There are many diverse methods to construct a link prediction classifier, such as using the SN topology, using the SN users' personal details or using posts and other published online content.
The main goal of this notebook is to demonstrate how to use GraphLab's SFrame and SGraph to extract various SN topological features. These topological features can later be utilized to perform various prediction tasks, such as link prediction, and predicting students' exam scores.
This notebook is organized as follows: First, we download a link prediction training dataset and constract a graph from it. Next, we will illustrate how GraphLab's SFrame and SGraph objects can be utilized to extract various SN topological features for each link. Finally, we will demonstrate how to use those features inside a link prediction classifier.
In this notebook, we will use dataset which was published by BGU Social Network Research Group. We will download the Google+ dataset which consists of around 3 million links, and generate a SGraph object containing the social links.
In [1]:
import graphlab as gl
# Loading the links dataset into a SFrame object
sf_links = gl.SFrame.read_csv("https://static.turi.com/datasets/bgu_directed_network_googleplus/g_plus_pos_and_neg_links.csv.gz")
# Let's view the data
print sf_links.head(3)
# Creating SGraph object from the SFrame object
g = gl.SGraph().add_edges(sf_links, src_field='src', dst_field='dst')
Let use the SGraph's summary function to get details on the loaded SGraph object
In [2]:
g.summary()
Out[2]:
Our directed graph has around 3 million edges (referred to as links) and over 200,000 vertices (referred to as users). Those links are roughtly divided into two. Positive links (labeled 1), and Negative links (labeled 0). The positive links are observed links in the social network, while negative links were added at random so our binary classifier could learn from the negative examples as well. Note, that if you like to use your own dataset, you will need to add negative (unobserved) edges at random for our construction to work.
Let's create an SFrame obejct with all user ids.
In [3]:
users_sf = g.get_vertices()
users_sf.rename({"__id": "id"})
users_sf.head(5)
Out[3]:
The users sframe can be used for calculating several topological feature for each link in the dataset. We will start by calculating various simple topological features, such as the each user's in-degree (i.e. the user's number of followers) and user's out-degree (i.e. number of users the user is followling).

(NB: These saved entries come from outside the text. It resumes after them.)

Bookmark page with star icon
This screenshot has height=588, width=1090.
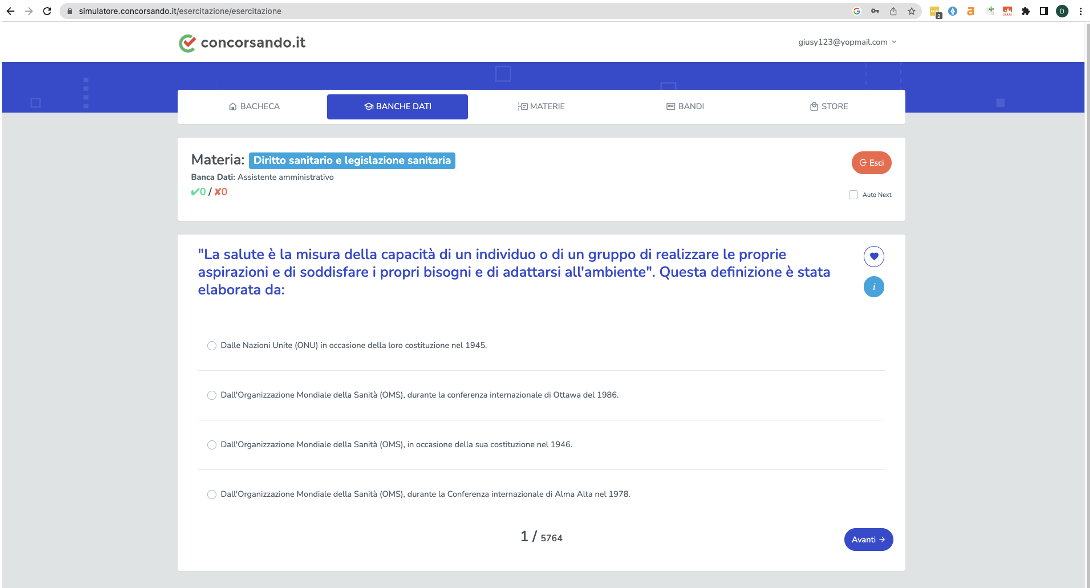911,11
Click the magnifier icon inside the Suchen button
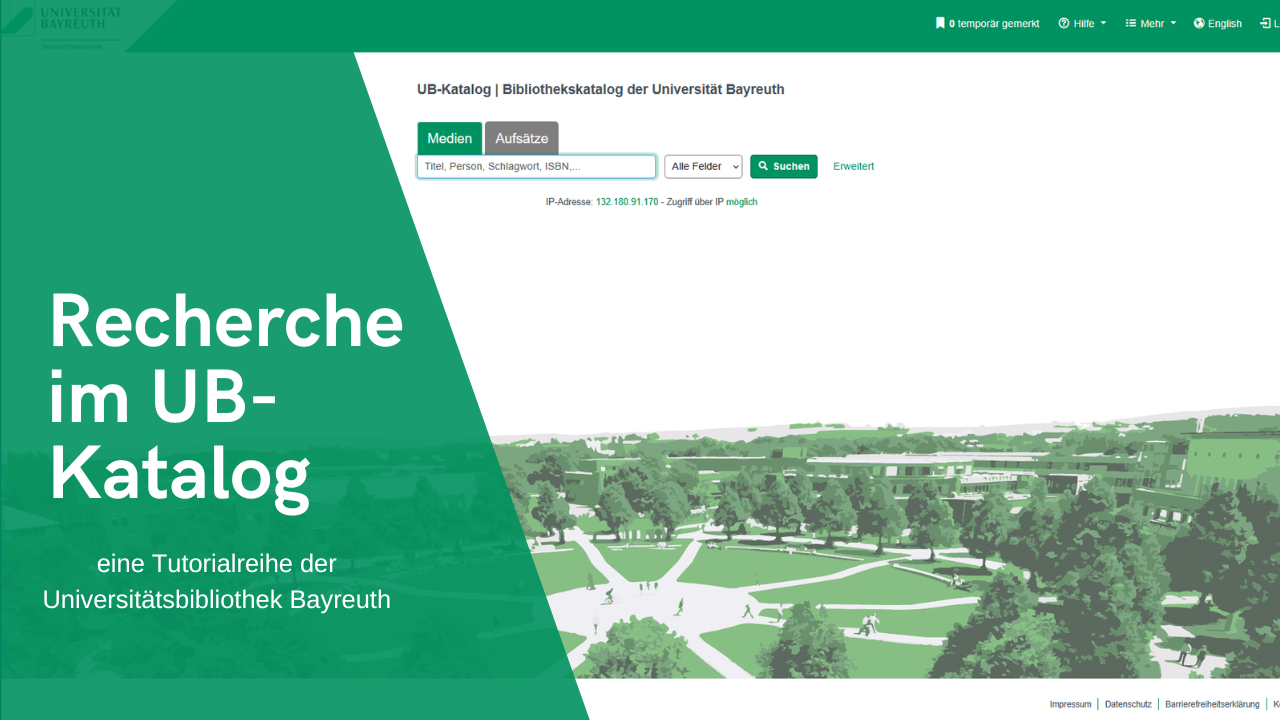The height and width of the screenshot is (720, 1280). tap(763, 166)
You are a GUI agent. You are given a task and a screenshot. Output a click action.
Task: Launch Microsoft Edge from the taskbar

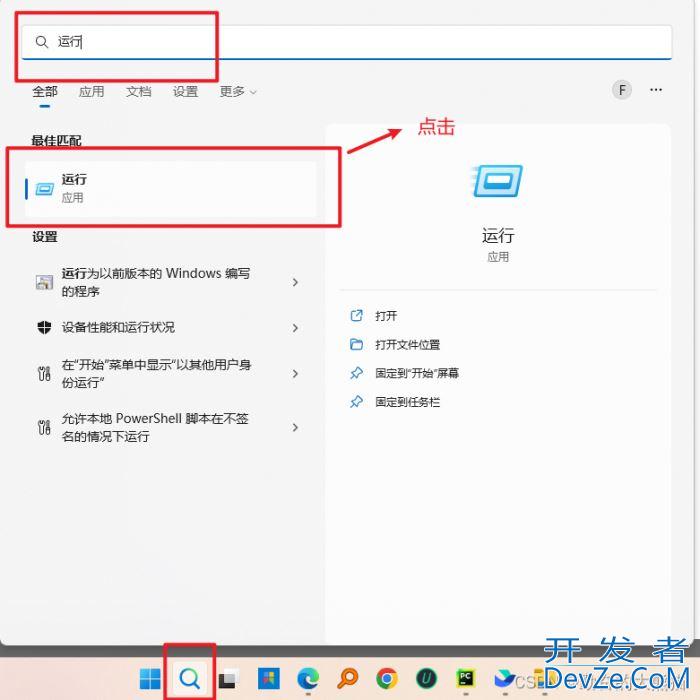307,679
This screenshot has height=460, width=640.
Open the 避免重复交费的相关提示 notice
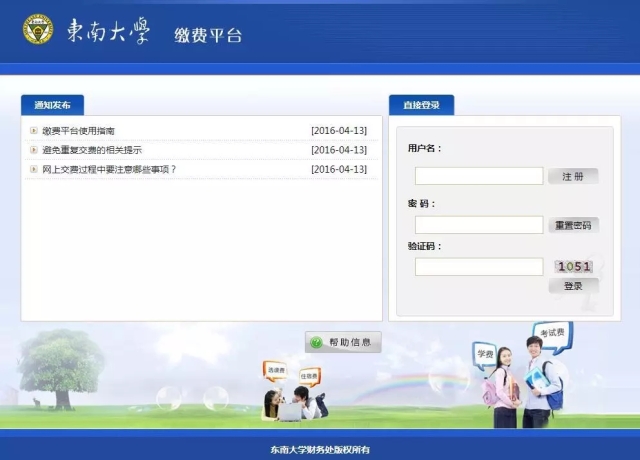[x=92, y=150]
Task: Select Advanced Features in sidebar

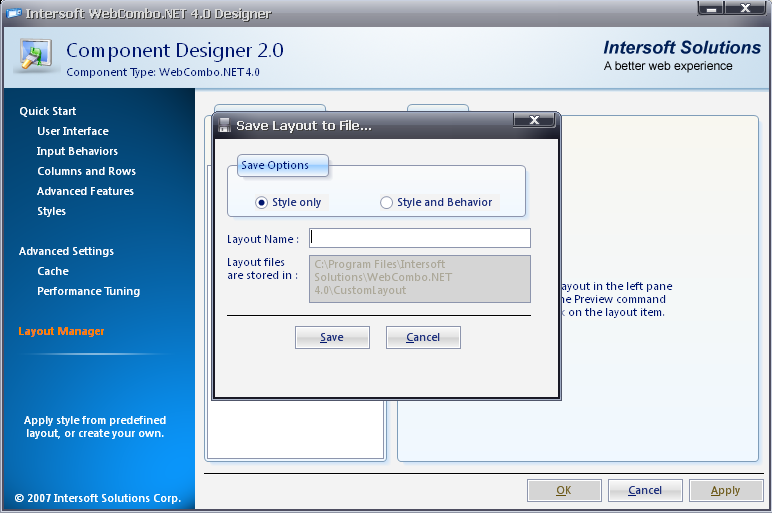Action: 85,191
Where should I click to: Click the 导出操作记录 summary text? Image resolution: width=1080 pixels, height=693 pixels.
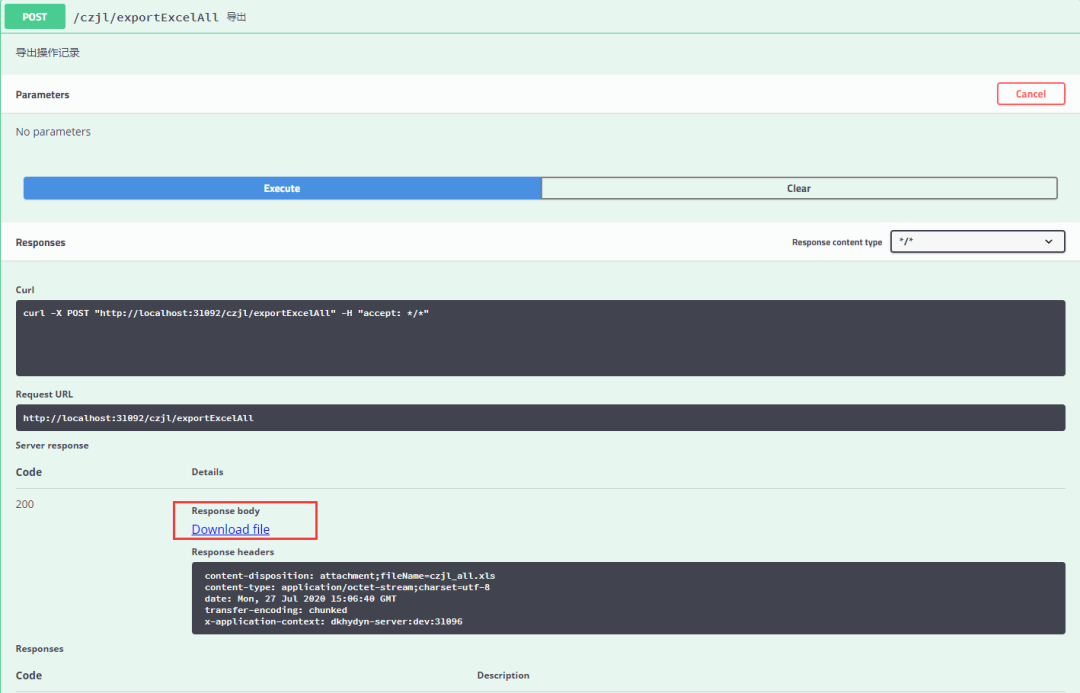pyautogui.click(x=45, y=52)
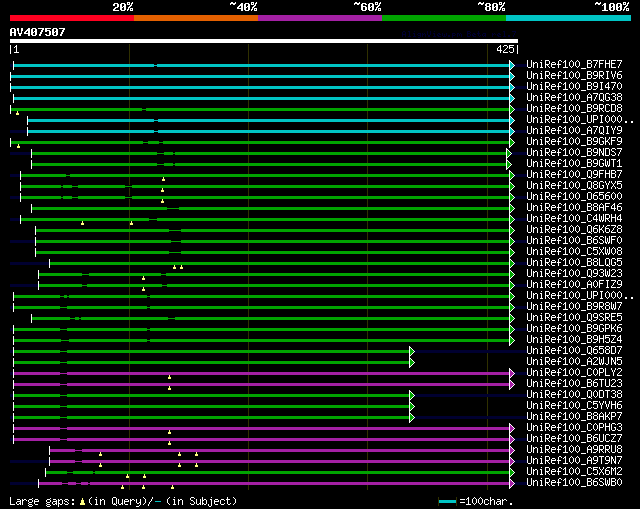This screenshot has width=640, height=509.
Task: Click the arrowhead of the UniRef100_B8AKP7 hit
Action: point(411,417)
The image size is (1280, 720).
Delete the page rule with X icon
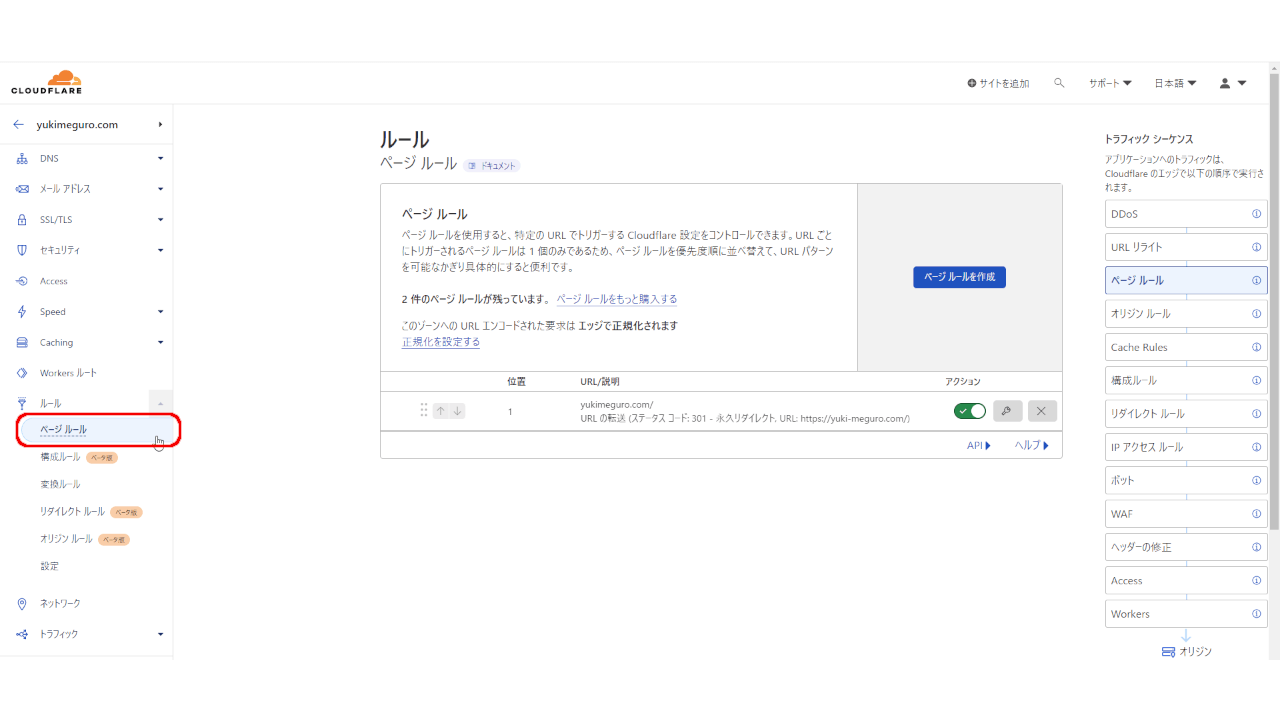pos(1042,411)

To calculate each vertex toplogical features, we will first create a SFrame object that contains each user's in-friends (i.e. the users in the network that follows the user), and the user's out-friends (the users in the network which the user follows).
In [4]:
# Calculating each vertices in and out degree
out_friends_sf = sf_links.groupby("src", {"out_friends": gl.aggregate.CONCAT("dst")})
out_friends_sf.rename({"src": "id"})
in_friends_sf = sf_links.groupby("dst", {"in_friends": gl.aggregate.CONCAT("src")})
in_friends_sf.rename({"dst": "id"})
Out[4]:
Using the SFrame join operation, we create a single SFrame which consists of each user's in and out friends.
In [5]:
users_sf = users_sf.join(in_friends_sf, on="id", how="outer")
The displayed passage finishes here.